Migranti accanto alla scuola: protesta a Muggia, sindaco Marzi: «Profughi arriveranno entro la settimana» (FOTO)

Protesta delle mamme e dei cittadini di Muggia contrari alla scelta di ospitare migranti nell'ex asilo delle suore Canossiane, accanto a una scuola elementare ad Aquilinia

Accesa protesta ieri sera, 31 ottobre, fuori al municipio di Muggia per dire no all'arrivo di una ventina di migranti che saranno ospitati nella "Casa Primavera", un ex asilo delle suore Canossiane, gestito dalla parrocchia di Aquilinia. Una protesta che è coincisa con la seduta straordinaria del Consiglio comunale di Muggia, per discutere proprio sull'argomento. Ed erano tante le persone ieri sera, davanti e dentro la sede del Consiglio comunale in piazza Marconi a Muggia, in una protesta che ha visto circa 60 persone partecipanti e che si è mantenuta civile, manifestando lo scontento di una parte della cittadinanza, per la sistemazione dei migranti accanto a una scuola primaria e una palestra frequentata da ragazze.

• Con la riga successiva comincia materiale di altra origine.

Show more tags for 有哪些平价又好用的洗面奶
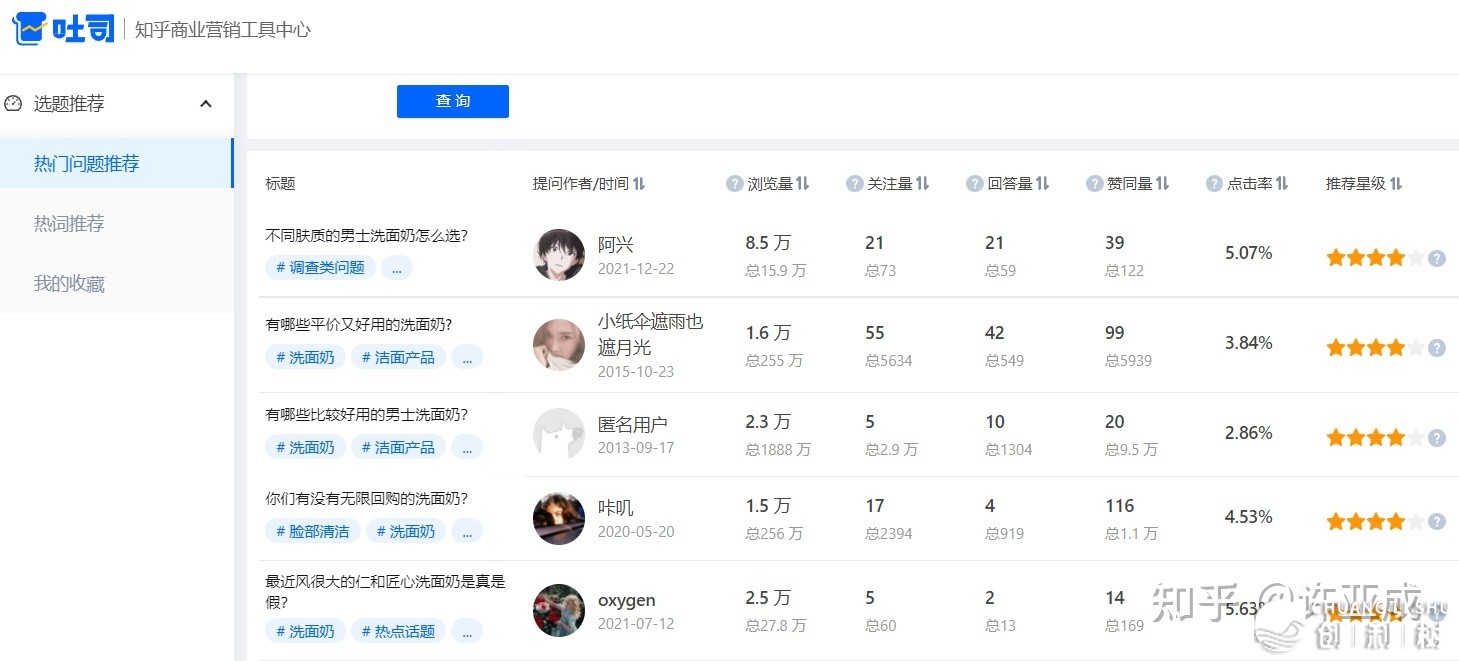 point(467,358)

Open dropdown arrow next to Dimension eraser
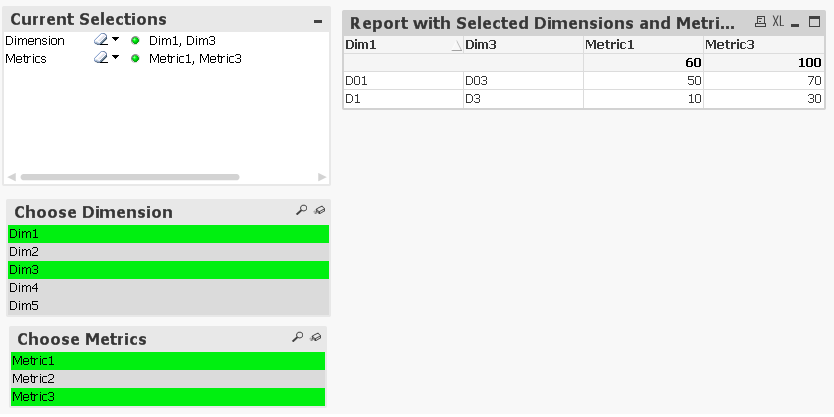pos(115,40)
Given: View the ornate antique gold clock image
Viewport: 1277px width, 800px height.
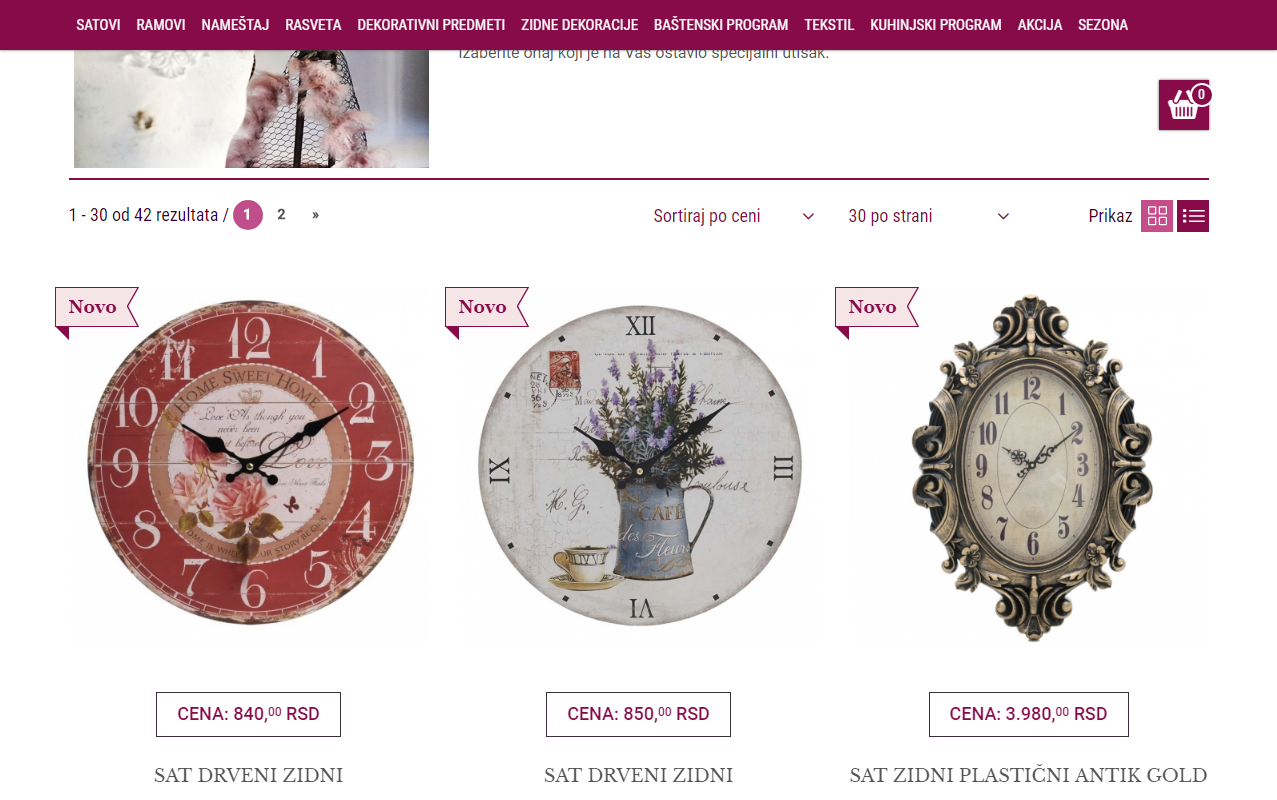Looking at the screenshot, I should (x=1030, y=468).
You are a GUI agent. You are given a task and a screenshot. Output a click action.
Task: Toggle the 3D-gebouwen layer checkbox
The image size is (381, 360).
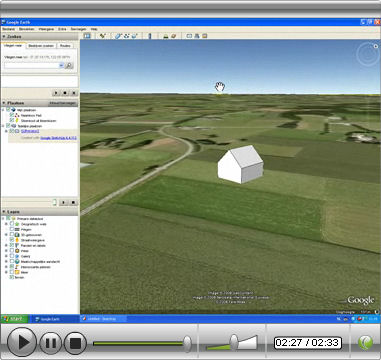[12, 235]
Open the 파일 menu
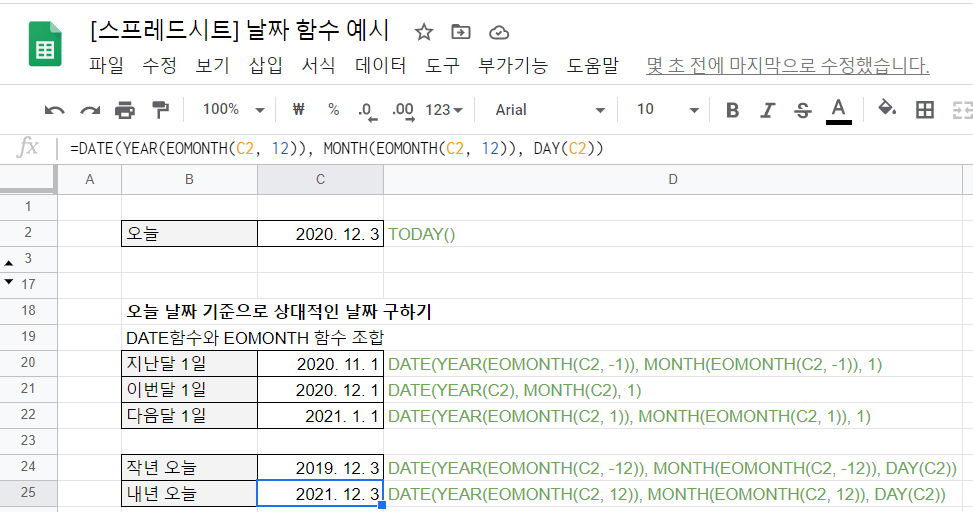Viewport: 973px width, 512px height. 106,66
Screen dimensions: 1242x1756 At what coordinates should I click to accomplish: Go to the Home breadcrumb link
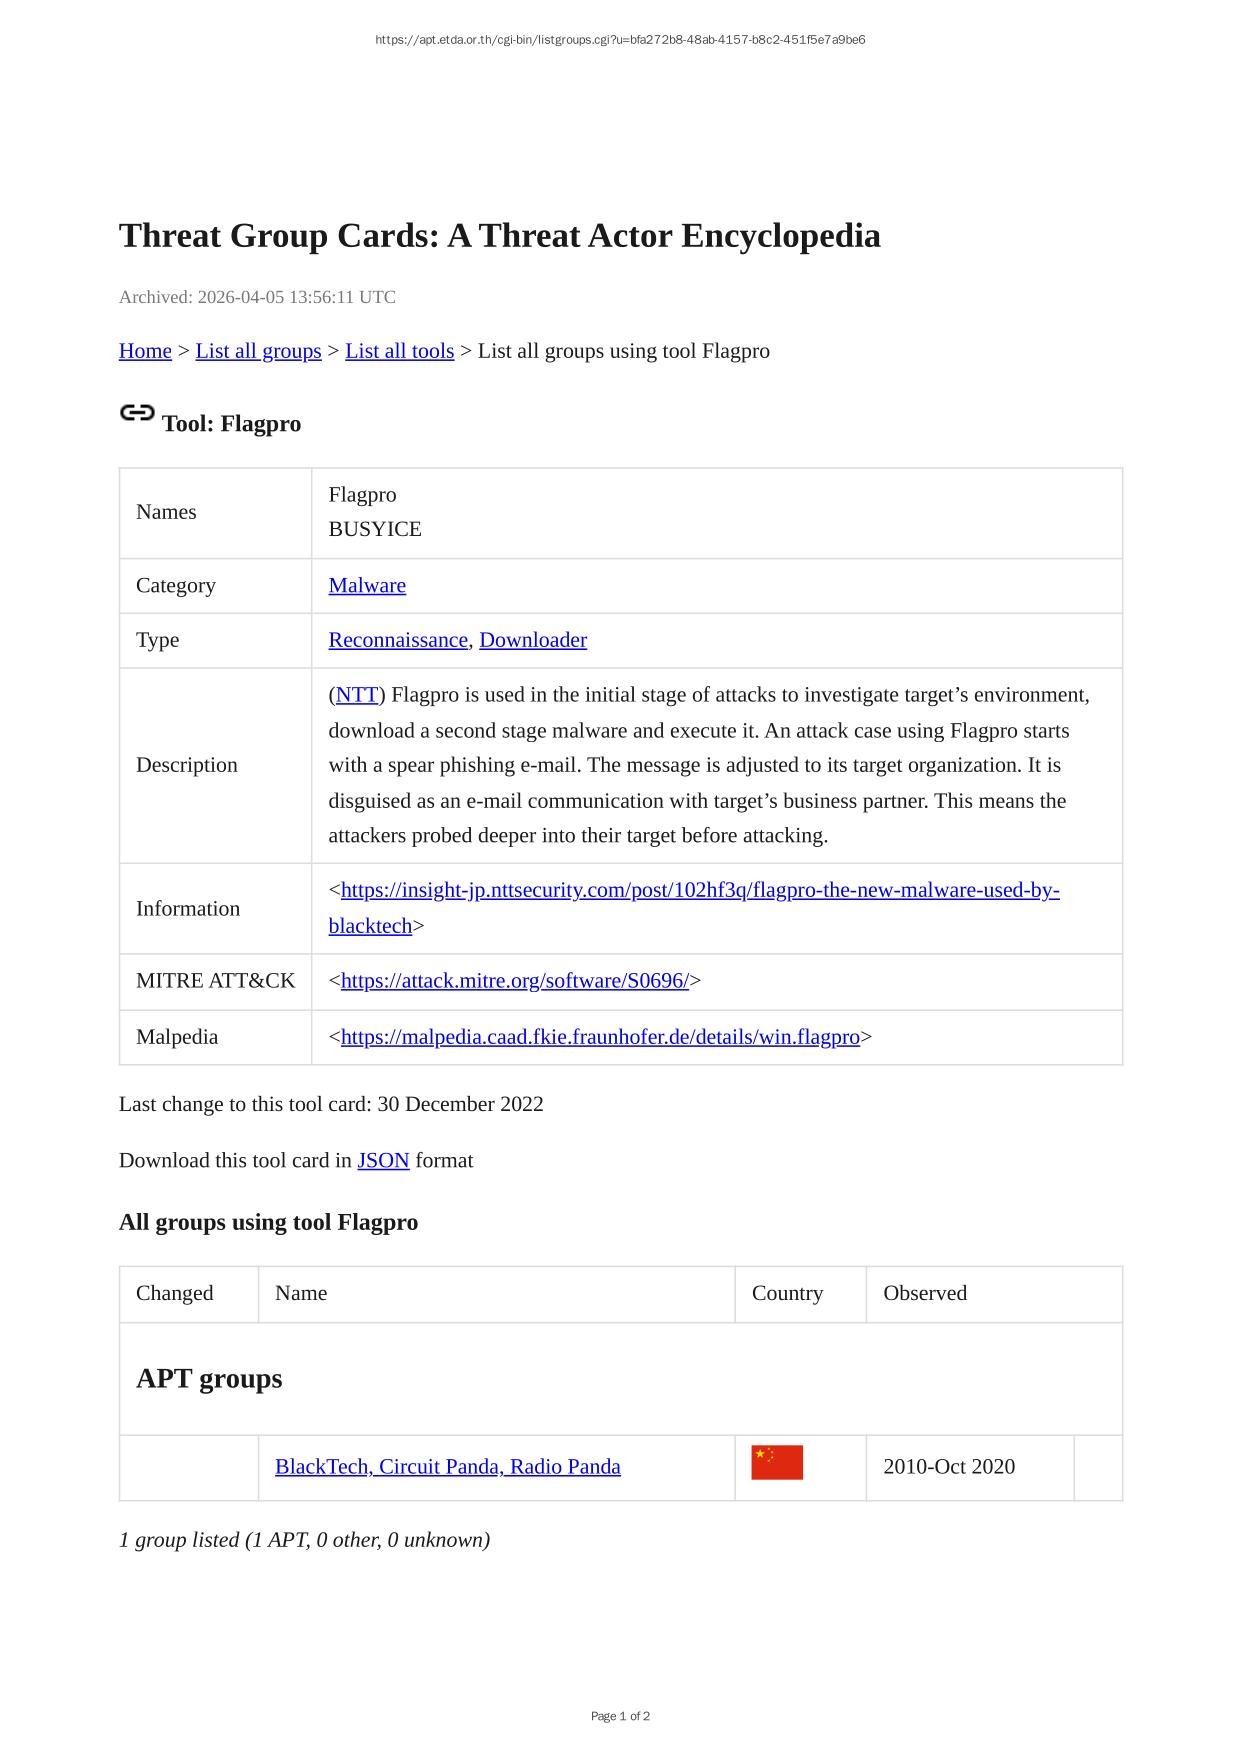(x=145, y=351)
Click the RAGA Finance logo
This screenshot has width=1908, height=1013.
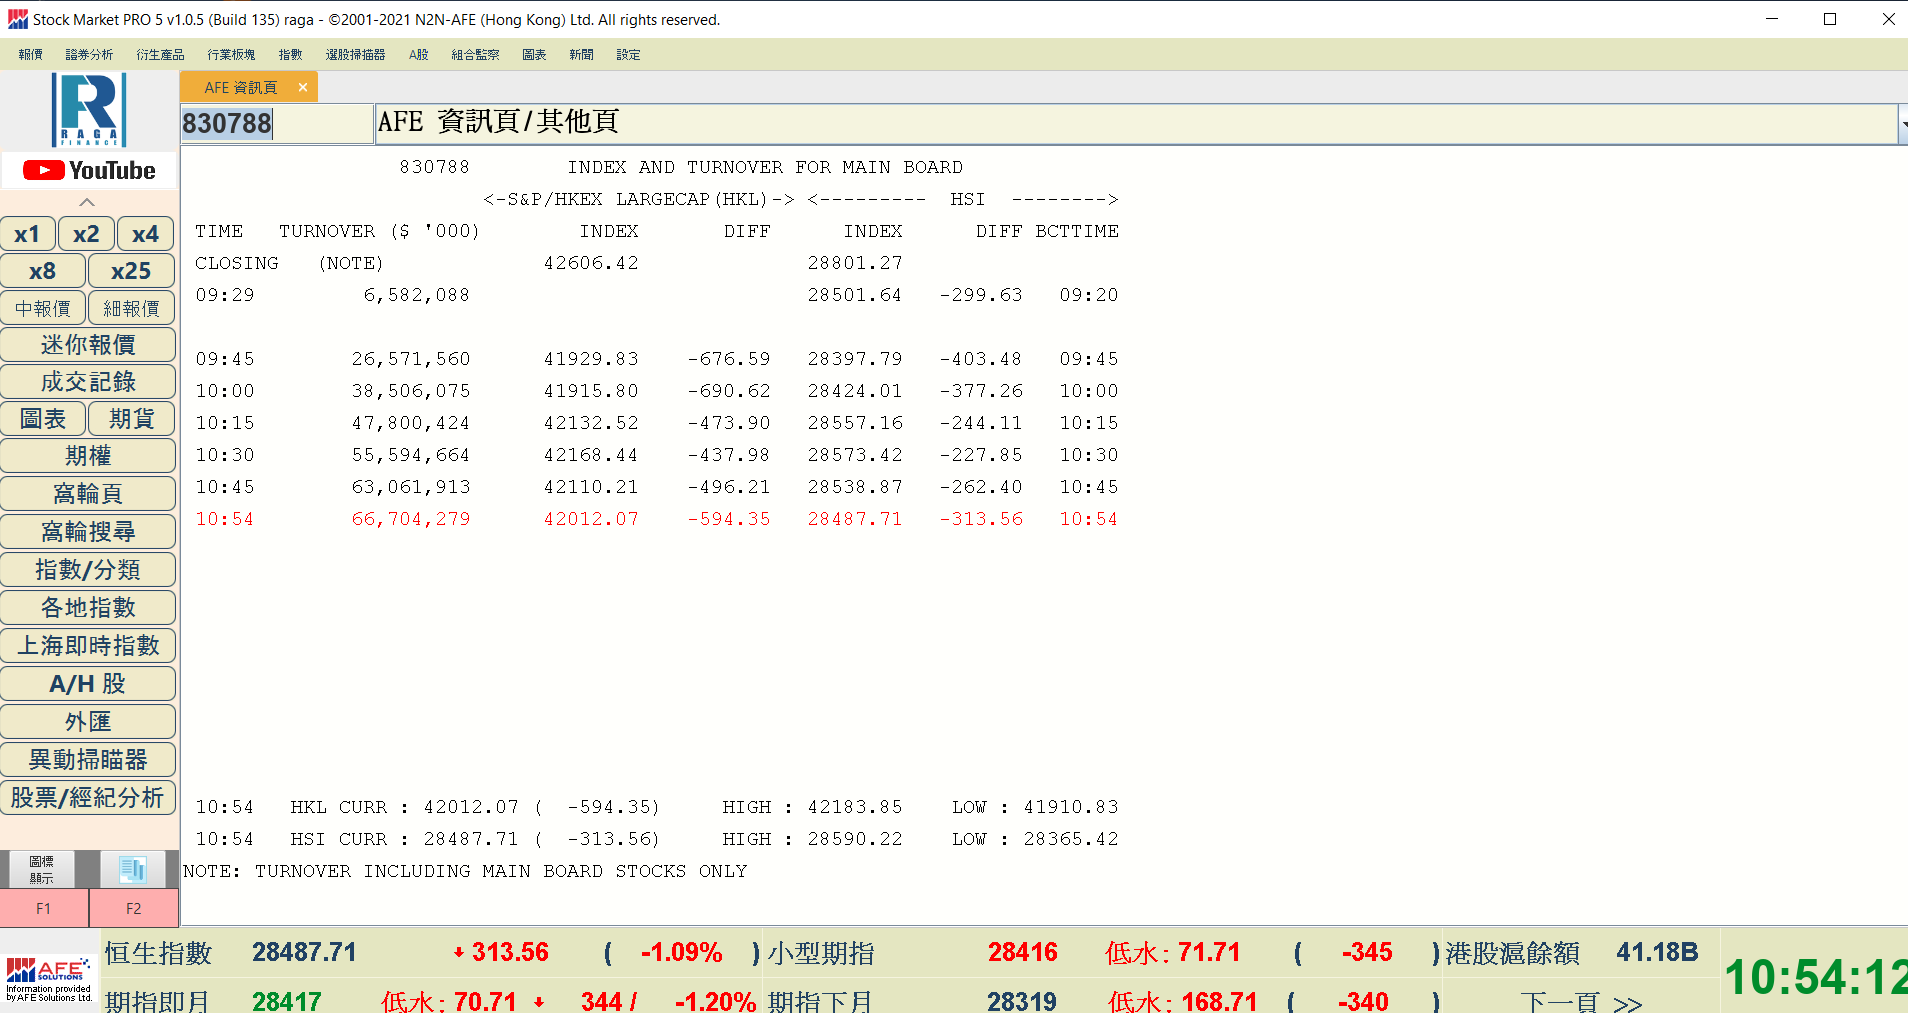point(89,110)
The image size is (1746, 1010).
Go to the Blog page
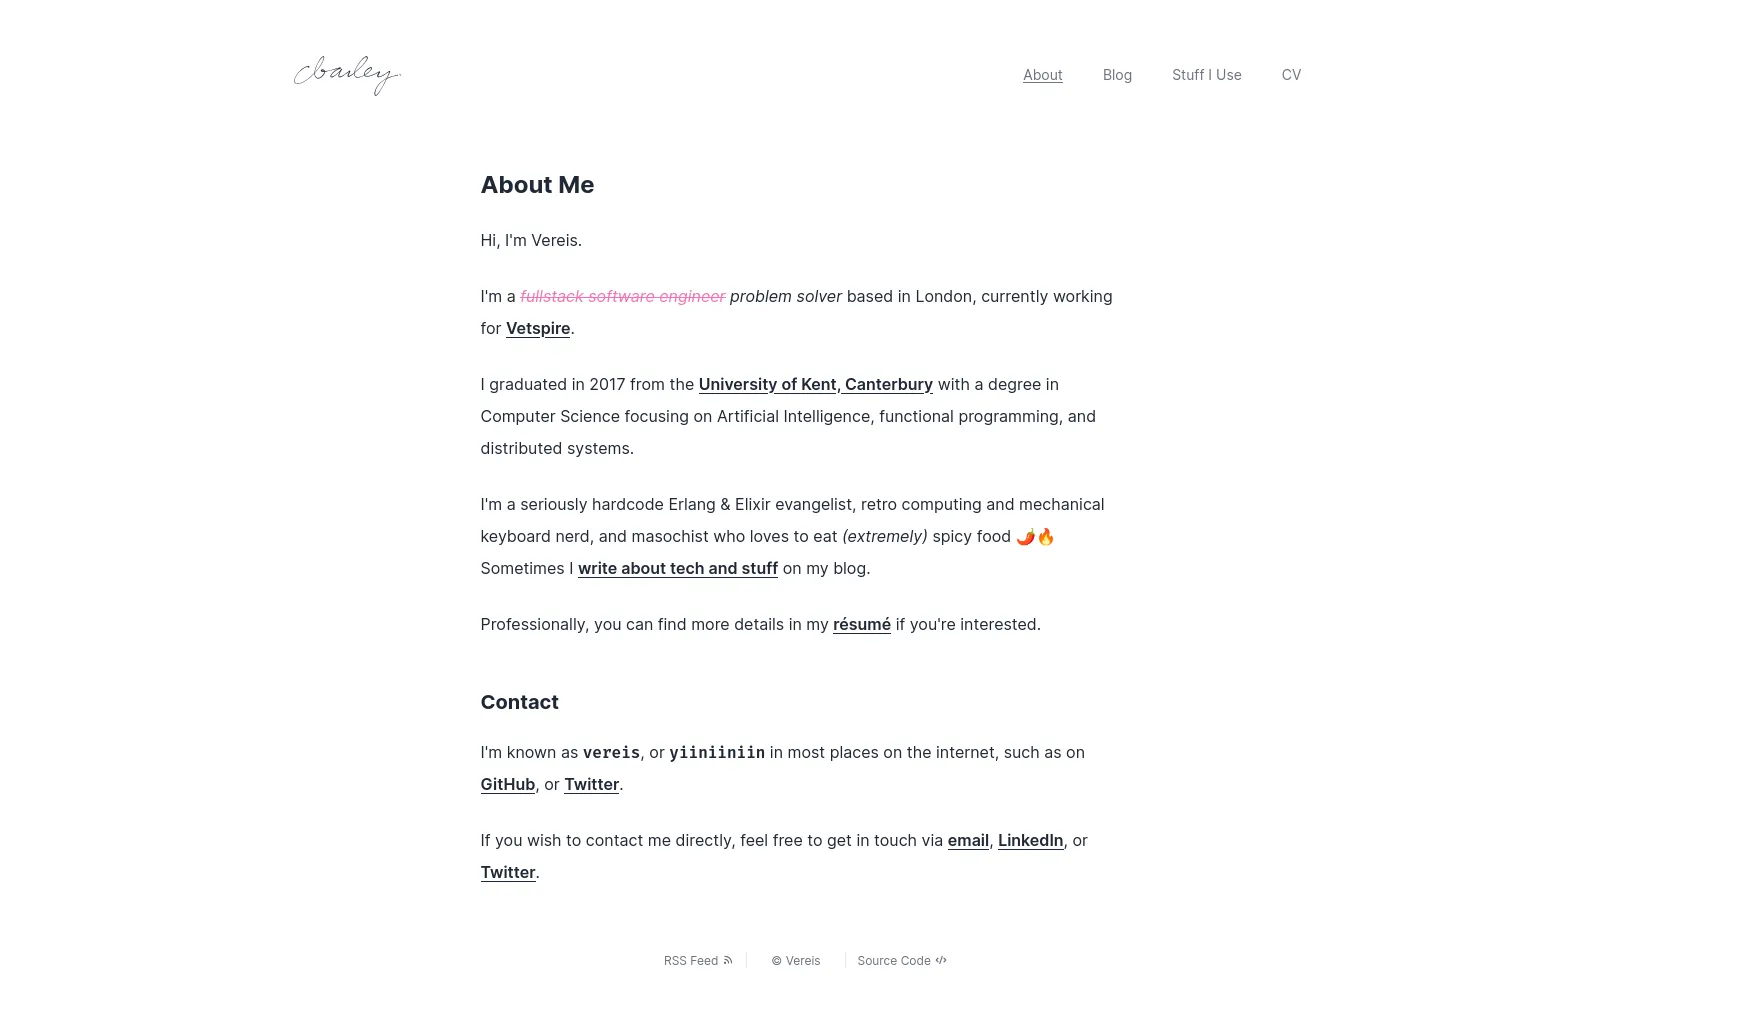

Durante la seduta del consiglio comunale straordinario partecipatissima dai cittadini e  richiesta dai consiglieri comunali Giulio Ferluga (Lega Nord), Nicola Delconte (Fratelli d’Italia), Giulia Demarchi, Andrea Mariucci e Stefano Norbedo di Forza Muggia-DpM, è emerso che i migranti ospitati saranno circa venti e stazioneranno nella struttura di Casa Primavera, solo di notte. La mattina saranno prelevati da operatori della Caritas e trasportati a Trieste, dove rimarranno fino alla sera, quando saranno riportati nell'ex asilo delle Canossiane, accanto alla scuola.

Il sindaco di Muggia, Laura Marzi, intervistata da TeleQuattro ha dichiarato: «Mi aspettavo questa protesta ma vedo che la platea è mista, non ci sono solo contrari ma anche molti volti a me noti che sono favorevoli. I profughi arriveranno comunque entro questa settimana, dopo l'incontro del 2 novembre».

Intanto fuori dalla sede del comune decine di persone in una protesta organizzata dalle mamme preoccupate che hanno fatto partire una petizione e dal consigliere comunale di Trieste della Lega Nord, Paolo Polidori, che ha dichiarato: «Speravano che nel fare consiglio la serata di Halloween non sarebbe venuto nessuno. E invece no. Tanta gente. Con tanti bambini. Perché anche loro sono cosiddetti "portatori di interessi"! Anzi, sono i più interessati affinché la loro sicurezza venga garantita al 100%. Ma il rischio zero nessuno lo garantisce, ed il sindaco si trincera sull'ipocrita integrazione a tutti i costi, sull'accoglienza diffusa, cioè casa per casa, così, giusto per non avere la contezza di quante persone vengono "accolte"».

Anche il vescovo di Trieste, monsignor Giampaolo Crepaldi, ha fatto sapere che queste scelte sono dettate da carità cristiana, rassicurando la popolazione di Aquilinia, parlando però di un caso profughi montato ad arte che ha stravolto la verità dei fatti.

Un nuovo confronto sarà svolto domani, 2 novembre, proprio nella Casa Primavera ad Aquilinia, alle ore 18.00. Interverranno il prefetto di Trieste, Annapaola Porzio, il sindaco di Muggia, Laura Marzi, e il parroco Paolo Iannaccone. Incontro al quale parteciperà anche la popolazione di Muggia e dove verrà trattato il tema dell'accoglienza e dell'utilizzo della struttura per i migranti.